一、せわしない境界線近く


 のちに大坂冬の陣と呼ばれる戦いは、呆気なく終わりを告げた。戦況は豊臣に有利であったにも関わらず、徳川が放った大砲のせいで何もかもが逆転してしまった。和議が結ばれてしまった今、すぐにでもやってくるだろう開戦を、のんびりと待つしかなかった。


 戦があったとも、これから起こるのだとも気取らせぬ、春の陽気であった。幸村が城内を歩いていると、廊下を塞ぐように武蔵が寝転がっていた。確かにあたたかな陽が差し込んで、午睡には丁度よいぬくもりであったが、これは中々に迷惑である。けれど幸村は、武蔵の無遠慮な様子がおかしくなり一人笑いながら、自室へと消えていった。
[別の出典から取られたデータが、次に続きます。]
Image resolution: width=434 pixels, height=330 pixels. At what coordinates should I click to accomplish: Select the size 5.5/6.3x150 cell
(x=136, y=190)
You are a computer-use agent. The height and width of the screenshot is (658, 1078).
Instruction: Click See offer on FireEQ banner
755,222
 手に召し物を抱えて武蔵の元へ戻ってみると、寝ぼけ眼でぼんやりと廊下にあぐらをかいていた。幸村が呆れた調子で名を呼べば、武蔵は緩慢な動作で振り返った。幸村を認めた彼の目は、これまたのったりと手をあげた。幸村は苦笑しながらも、その隣に腰掛けた。人の通り道であったが、人通りは滅多にない。武蔵は人ごみを好まなかったし、その性質ゆえか知らず知らずのうちに人のにおいが薄い場所を探し出すようだ。
 武蔵が大きなあくびをこぼす。幸村もつられてあくびをした。伝染したのだ。あ、お前俺のがうつったな、とからからと笑っていた武蔵が、幸村の手に大切そうに抱えられていたものに気付き、無言でそれを見つめた。煌びやかな緋色の羽織である。明るい空の下では、いっそうその鮮やかさが強調されていた。暗がりでは分からないが、金糸を用いて縫われている二十年程前に流行った模様が、朱に映えている。金糸がきらきらと陽の光を反射させた。
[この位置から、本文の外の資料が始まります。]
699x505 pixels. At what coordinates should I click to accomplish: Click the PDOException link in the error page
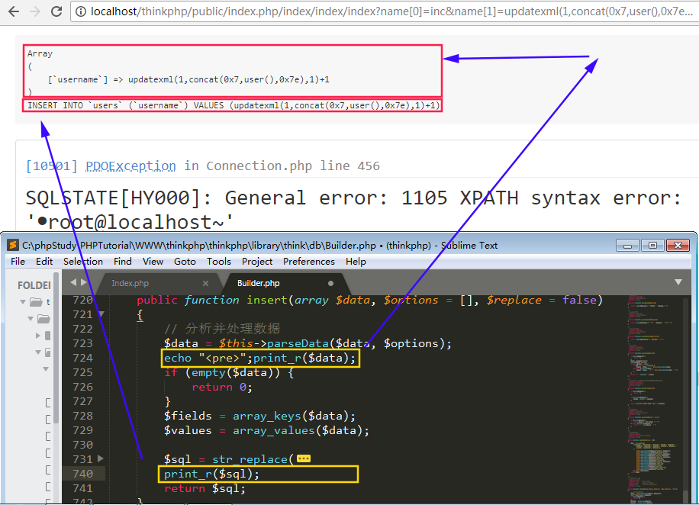pos(130,166)
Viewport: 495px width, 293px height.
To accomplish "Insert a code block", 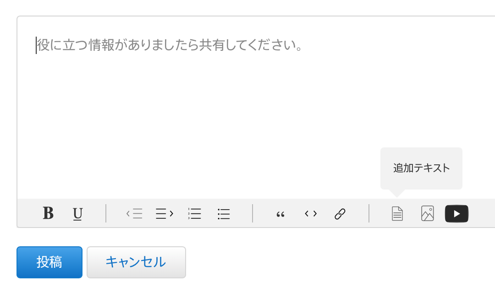I will (x=311, y=213).
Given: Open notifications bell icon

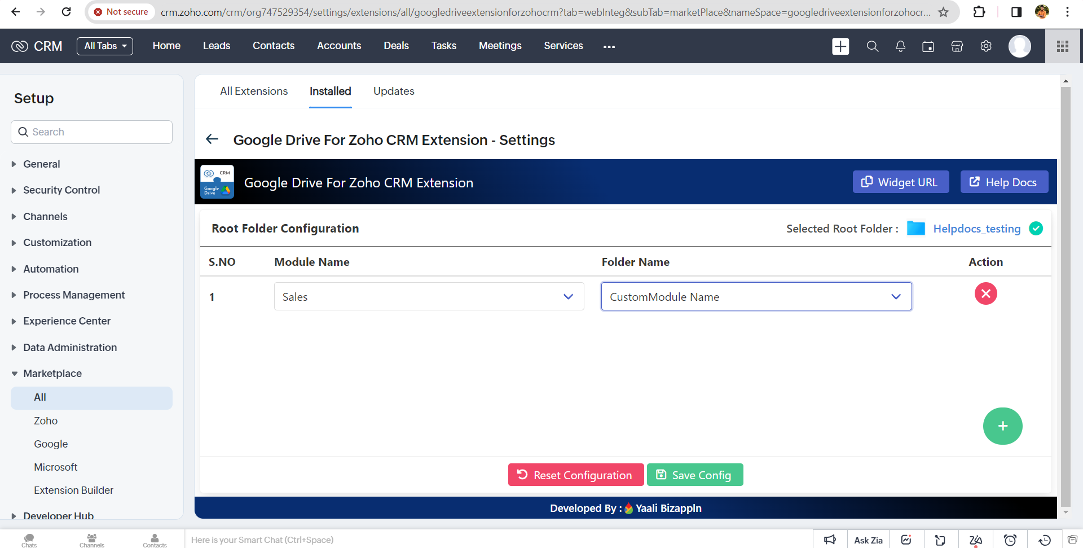Looking at the screenshot, I should [900, 46].
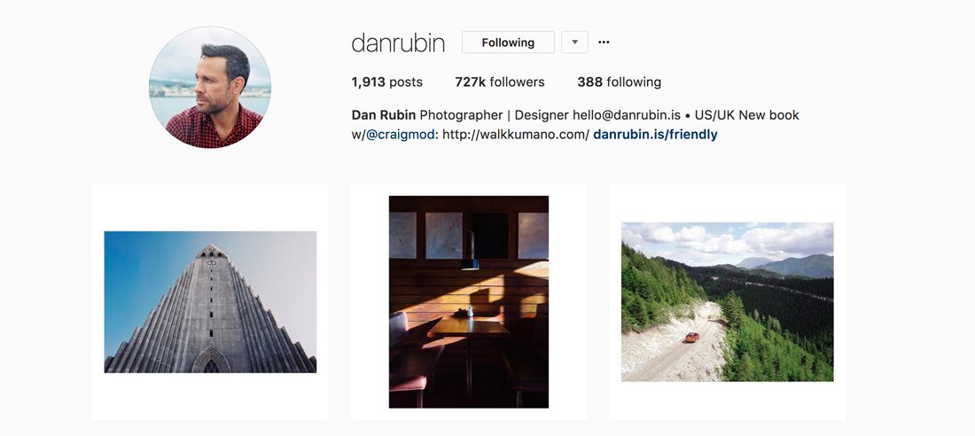Click the danrubin username heading
Screen dimensions: 975x436
(398, 43)

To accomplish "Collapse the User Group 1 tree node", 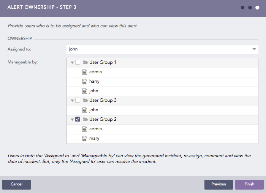I will (x=72, y=63).
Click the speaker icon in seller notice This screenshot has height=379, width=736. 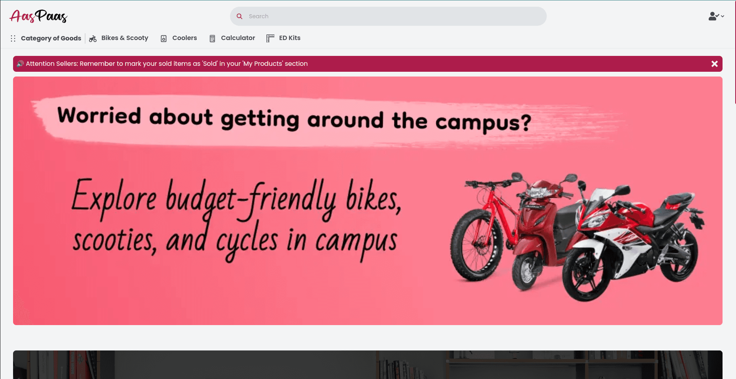click(20, 64)
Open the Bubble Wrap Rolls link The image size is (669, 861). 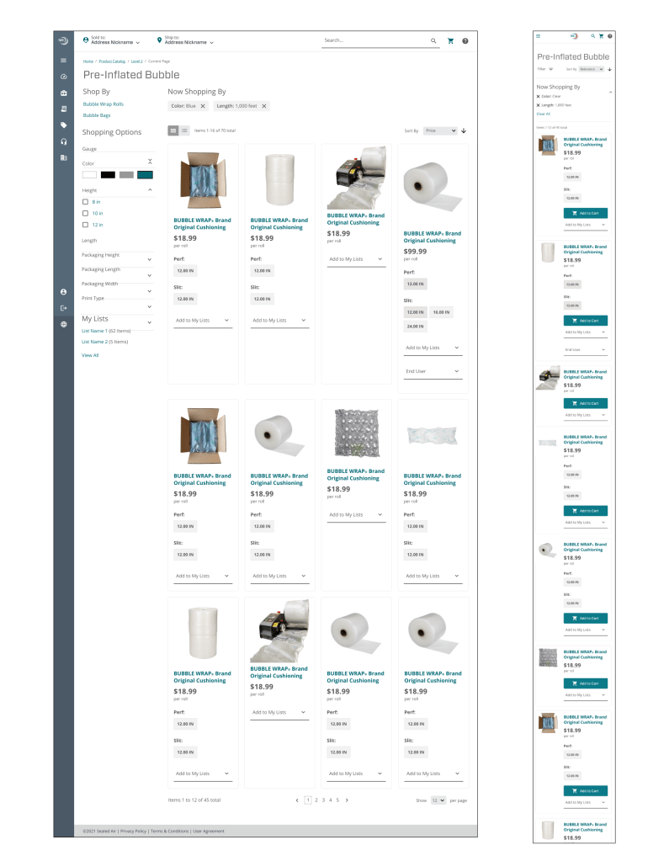pyautogui.click(x=103, y=104)
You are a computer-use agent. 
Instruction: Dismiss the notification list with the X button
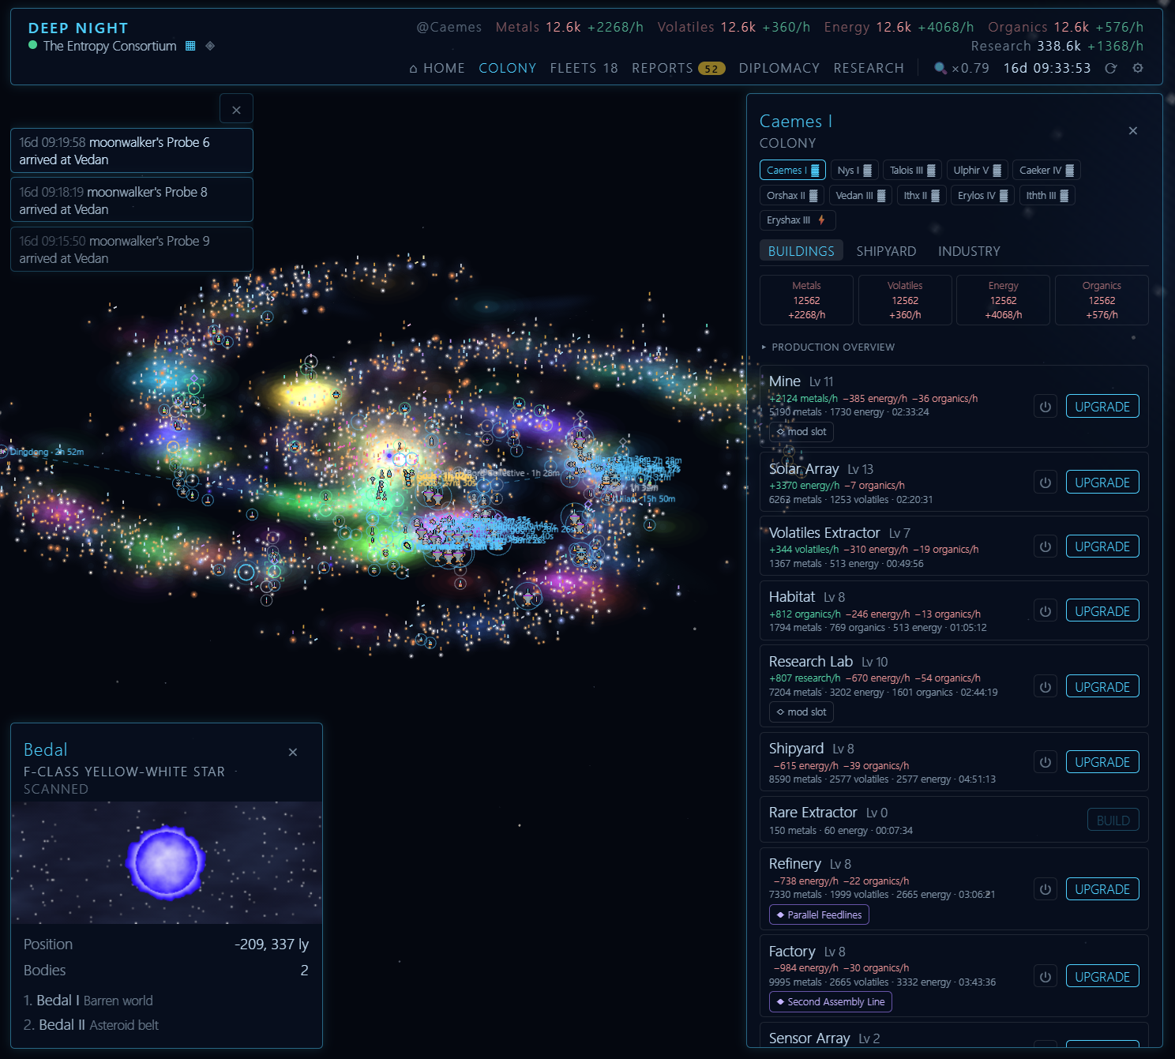(x=236, y=110)

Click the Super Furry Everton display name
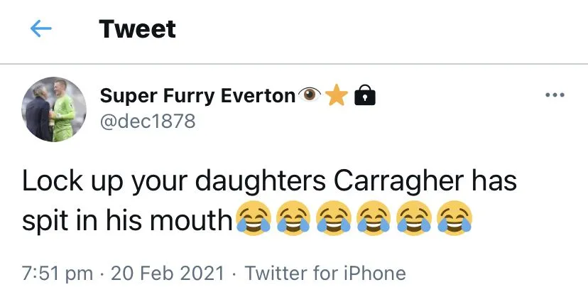point(197,95)
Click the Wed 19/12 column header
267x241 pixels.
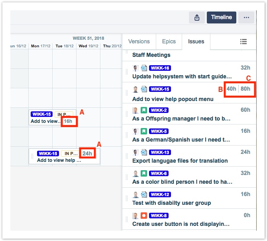88,46
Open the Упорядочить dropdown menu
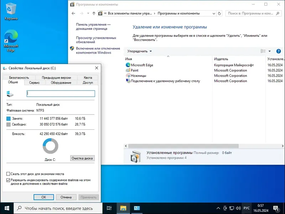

「これはとあるお方から頂いたものだ。人にやることもできず、かと言って捨ててしまうのも忍びなくてな。」
 まだ秀吉が存命だった頃の話だ。頂いた、というよりは強引に押し付けられたような格好で幸村の手に渡ったのだが、幸村はあの日以来その羽織を着たことはなかった。けれども手入れは忘れずにしていて、時々は奥から引っ張り出してきて干したりもしている。鮮やかな、穏やかな日々を思わせるきらびやかな色である。幸村は目を細めてその色に焦がれてしまう。幸村がどこか遠い目をして思い出しているのを、何を勘違いしたのか、武蔵は少々顔を赤くして幸村から目をそらした。
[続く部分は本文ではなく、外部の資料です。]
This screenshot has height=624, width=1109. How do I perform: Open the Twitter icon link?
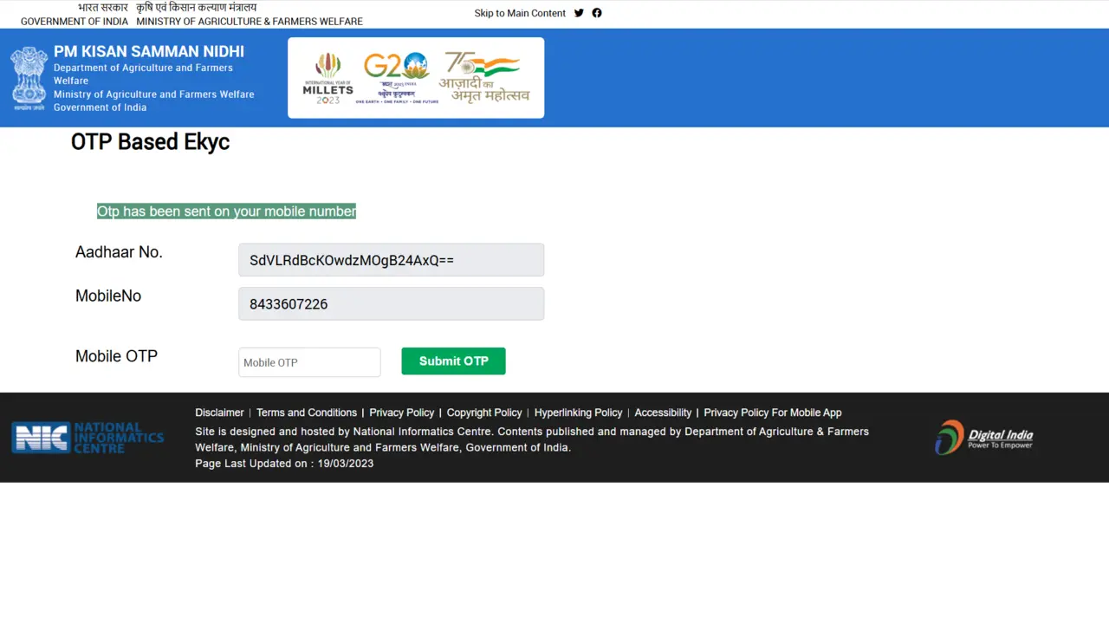(579, 13)
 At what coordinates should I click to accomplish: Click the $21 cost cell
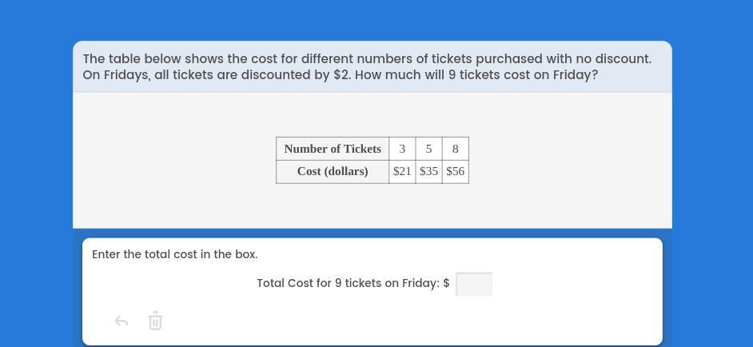(402, 171)
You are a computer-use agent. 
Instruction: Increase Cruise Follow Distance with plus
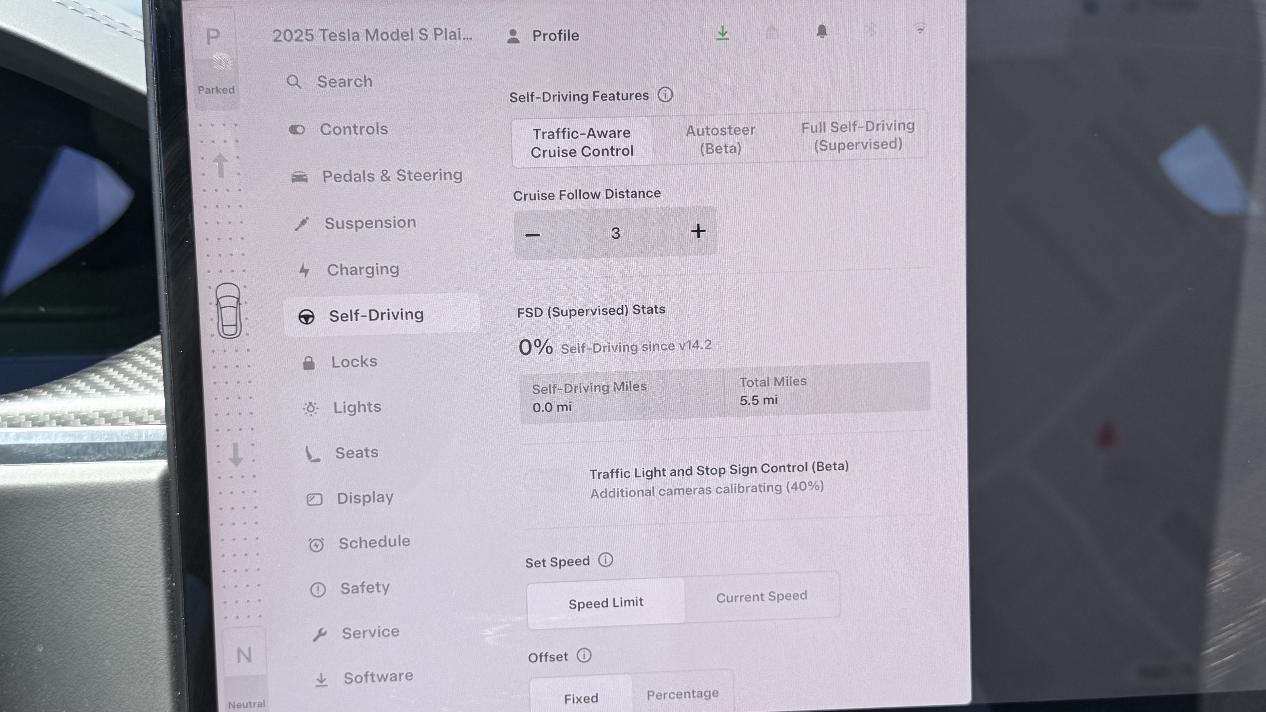click(698, 231)
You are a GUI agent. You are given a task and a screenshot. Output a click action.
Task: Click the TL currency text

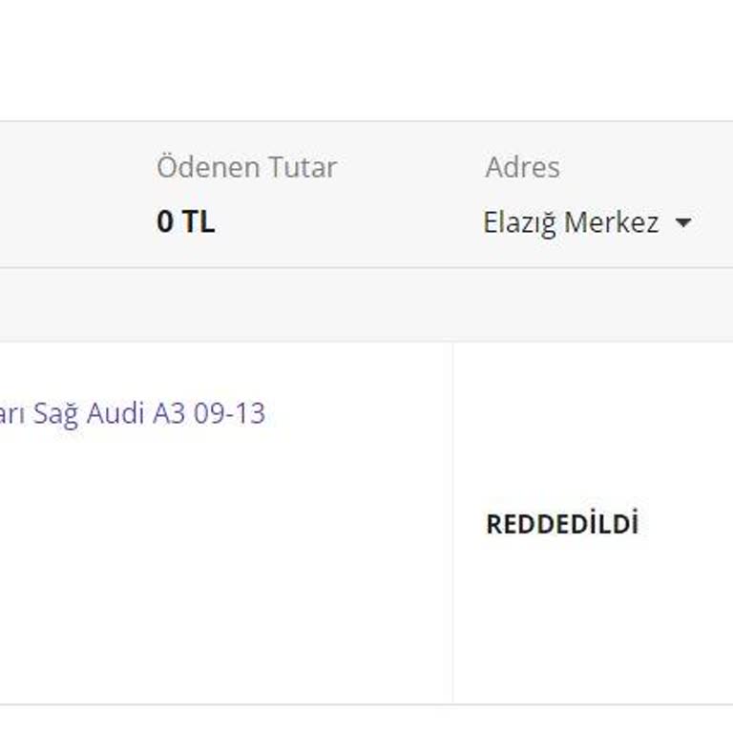199,222
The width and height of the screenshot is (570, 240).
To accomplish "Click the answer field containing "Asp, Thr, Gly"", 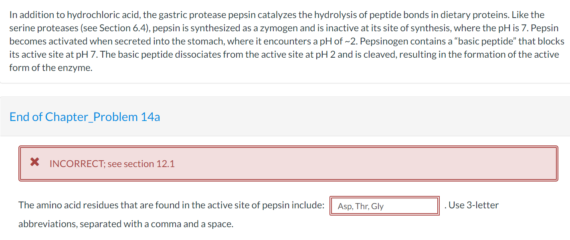I will (x=384, y=206).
「武蔵。お前はきっとものすごく下世話な勘違いをしているぞ。」
「いや、大人しそうな顔して、女に貢がせたりしてるのか、とか思ってないから。」
「これは慶次どのから頂いたものだ。」
 隠す理由はない。確かにあまりにも鮮やかな色である。どちらかと言えば色町の商売女が好む艶やかさがあった。武蔵がそう思うのも無理はないか、と幸村も思った程である。武蔵は幸村の口から出た、けいじ、という名が分からないらしく、何度もその名を繰り返して、ああ まえだけいじ、とようやく答えが出た。慶次の消息は先の関ヶ原の折、上杉撤退戦である長谷堂の戦い以降の情報が幸村の耳にすら入ってきていない。顔見知りの幸村とてそうなのだ。武蔵がその名に思い至っただけでも褒めるべきであろう。
「お前がうたた寝などしているから、かける物を探した結果だ。」
 でんと廊下を塞ぐように大きく寝転がられては、大柄ではない武蔵であってもそれなりに大きな掛け物でなければ意味を成さなかった。その結果、幸村の持ち物の中で、一番に大きいであろうあの羽織を思い出したのだ。
 武蔵はふぅん、と無関心そうに呟き、大きく伸びをしながら何気ない様子で言った。
「なら起きてよかった。俺にその色は合わねぇよ。」
 幸村は手に持っている羽織と、武蔵の眠たそうな顔を交互に見、ああそうだな、そうに違いない、頷いた。
(武蔵に、私の纏う色は似合わない。)


 冬の陣が呆気なく終わってしまったように、つかの間の停戦もまた呆気なく崩れてしまった。堀を全て埋められてしまった大坂城は、もはや堅城ではなくなっていた。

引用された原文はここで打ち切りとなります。